Question

Which set of the orbitals is listed in the sequential order of filling in a multi electron atom?
A. \[3s,3p,3d\]
B. \[3d,4s,4p\]
C. \[3d,4p,5s\]
D. \[4p,4d,5s\]

Answer 1

Hint: The aufbau principle, states that in the ground state of an atom or ion, electrons fill atomic orbitals of the lowest available energy levels before occupying higher levels. We can correlate the energy of the orbital with \[(n+l)\]rule. According to\[(n+l)\] rule, the orbital which has the least value of \[(n+l)\] will be filled first to the electrons. In cases where \[(n+l)\] is the same for two orbitals, the\[(n+l)\] rule says that the orbital with lower \[n\] has lower energy.

Complete answer:
An atom is composed of a nucleus containing neutrons and protons with electrons dispersed throughout the remaining space. Electrons, however, are not simply floating within the atom; instead, they are fixed within electronic orbitals. Electronic orbitals are regions within the atom in which electrons have the highest probability of being found.The energy of atomic orbitals increases as the principal quantum number, , increases. In any atom with two or more electrons, the repulsion between the electrons makes energies of subshells with different values differ so that the energy of the orbitals increases within a shell in the order \[s < p < d < f\].
As the principal quantum number, \[n\], increases, the size of the orbital increases and the electrons spend more time farther from the nucleus. Thus, the attraction to the nucleus is weaker and the energy associated with the orbital is higher (less stabilized). Hence, we can apply the\[n+l\]rule to find out which orbital gets filled first.

Consider the options:
A. \[3s,3p,3d\]: Incorrect. Because after \[3p\] is completely filled we will have 4s orbital and not \[3d\] orbital.
B. \[3d,4s,4p\]: Incorrect. Because \[4s\] orbital is filled before \[3d\] orbital.
C. \[3d,4p,5s\]: Correct. They all have the same \[n+l\] and they are in their increasing order of \[n\].
D. \[4p,4d,5s\]: Incorrect. Because \[5s\] orbital fills before \[4d\] orbital.
Hence, the correct option is option C which is \[3d,4p,5s\].
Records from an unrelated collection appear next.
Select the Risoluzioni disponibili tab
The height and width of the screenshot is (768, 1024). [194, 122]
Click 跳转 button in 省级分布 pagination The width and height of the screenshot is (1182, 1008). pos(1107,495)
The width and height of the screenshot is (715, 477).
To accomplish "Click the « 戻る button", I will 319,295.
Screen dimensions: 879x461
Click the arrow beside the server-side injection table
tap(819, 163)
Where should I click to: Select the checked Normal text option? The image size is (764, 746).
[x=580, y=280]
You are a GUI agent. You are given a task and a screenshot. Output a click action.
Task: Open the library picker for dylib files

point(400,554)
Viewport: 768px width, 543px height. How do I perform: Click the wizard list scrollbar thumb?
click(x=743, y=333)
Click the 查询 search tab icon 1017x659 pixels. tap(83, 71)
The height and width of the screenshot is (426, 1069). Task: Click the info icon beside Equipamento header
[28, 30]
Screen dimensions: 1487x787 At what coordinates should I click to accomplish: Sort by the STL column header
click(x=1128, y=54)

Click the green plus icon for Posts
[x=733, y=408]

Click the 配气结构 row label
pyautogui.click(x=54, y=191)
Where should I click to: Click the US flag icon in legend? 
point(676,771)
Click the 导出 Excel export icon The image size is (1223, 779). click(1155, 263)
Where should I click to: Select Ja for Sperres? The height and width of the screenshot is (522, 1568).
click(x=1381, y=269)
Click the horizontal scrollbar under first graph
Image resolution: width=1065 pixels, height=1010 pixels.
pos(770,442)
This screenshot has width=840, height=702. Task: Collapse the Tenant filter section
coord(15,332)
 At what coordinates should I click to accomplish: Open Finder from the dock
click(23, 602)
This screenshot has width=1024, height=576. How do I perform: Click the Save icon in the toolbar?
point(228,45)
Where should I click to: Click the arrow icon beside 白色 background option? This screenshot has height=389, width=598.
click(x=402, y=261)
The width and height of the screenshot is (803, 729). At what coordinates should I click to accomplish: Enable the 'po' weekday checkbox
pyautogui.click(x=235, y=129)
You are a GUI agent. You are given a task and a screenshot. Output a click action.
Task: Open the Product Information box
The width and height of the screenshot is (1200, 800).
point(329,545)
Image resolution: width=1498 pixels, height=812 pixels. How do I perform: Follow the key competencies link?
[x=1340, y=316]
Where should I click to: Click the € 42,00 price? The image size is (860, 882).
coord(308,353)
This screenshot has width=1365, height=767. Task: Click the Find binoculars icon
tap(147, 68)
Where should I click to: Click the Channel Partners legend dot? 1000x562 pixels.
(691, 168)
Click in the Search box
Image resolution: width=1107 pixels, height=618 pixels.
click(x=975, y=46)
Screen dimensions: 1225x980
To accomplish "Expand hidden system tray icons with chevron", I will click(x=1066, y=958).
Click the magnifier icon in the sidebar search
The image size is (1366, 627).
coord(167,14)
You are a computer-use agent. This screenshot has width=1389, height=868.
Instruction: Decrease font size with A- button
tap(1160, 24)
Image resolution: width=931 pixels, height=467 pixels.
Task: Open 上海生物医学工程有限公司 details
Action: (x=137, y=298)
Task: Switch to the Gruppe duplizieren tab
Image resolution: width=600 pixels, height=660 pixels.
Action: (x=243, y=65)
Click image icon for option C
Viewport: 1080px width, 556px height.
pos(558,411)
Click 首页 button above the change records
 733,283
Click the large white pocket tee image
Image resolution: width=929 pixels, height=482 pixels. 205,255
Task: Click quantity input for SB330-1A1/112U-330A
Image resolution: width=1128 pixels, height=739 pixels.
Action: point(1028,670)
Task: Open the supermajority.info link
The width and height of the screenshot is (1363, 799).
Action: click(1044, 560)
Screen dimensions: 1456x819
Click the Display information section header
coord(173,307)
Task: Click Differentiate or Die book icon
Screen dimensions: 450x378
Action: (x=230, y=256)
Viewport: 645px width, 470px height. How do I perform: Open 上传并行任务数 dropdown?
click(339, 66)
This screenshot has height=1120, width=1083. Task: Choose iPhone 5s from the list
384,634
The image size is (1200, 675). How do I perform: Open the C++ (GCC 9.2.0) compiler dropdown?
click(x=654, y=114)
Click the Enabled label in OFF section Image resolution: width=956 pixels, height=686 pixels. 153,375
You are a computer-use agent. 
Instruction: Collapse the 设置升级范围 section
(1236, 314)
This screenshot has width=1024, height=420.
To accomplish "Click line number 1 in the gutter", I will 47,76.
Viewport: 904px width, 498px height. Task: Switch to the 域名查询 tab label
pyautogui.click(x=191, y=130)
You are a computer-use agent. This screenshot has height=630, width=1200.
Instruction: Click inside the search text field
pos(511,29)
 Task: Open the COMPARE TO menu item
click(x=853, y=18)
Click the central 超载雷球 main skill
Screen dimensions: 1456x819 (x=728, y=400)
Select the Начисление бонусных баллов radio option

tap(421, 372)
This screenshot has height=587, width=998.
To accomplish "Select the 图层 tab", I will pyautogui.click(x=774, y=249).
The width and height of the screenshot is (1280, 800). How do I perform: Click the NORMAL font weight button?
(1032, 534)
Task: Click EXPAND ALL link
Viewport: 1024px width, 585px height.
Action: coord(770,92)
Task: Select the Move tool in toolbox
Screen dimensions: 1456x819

Note: Although, up to Z = 20 (calcium), the \[(n+l)\] rule (and the Aufbau diagram) correctly predicts: Orbital energy levels, The order of occupancy of the orbitals. The physical meaning of the \[(n+l)\] rule is related to the size (n) and shape (l) of a given orbital. For Z > 20 (starting at the transition metals): The \[(n+l)\] rule fails to correctly predict orbital energy levels. Even when we know the orbital energies, this particular knowledge is yet not sufficient to predict the order of filling. Hence, this rule fails for the heavier atoms.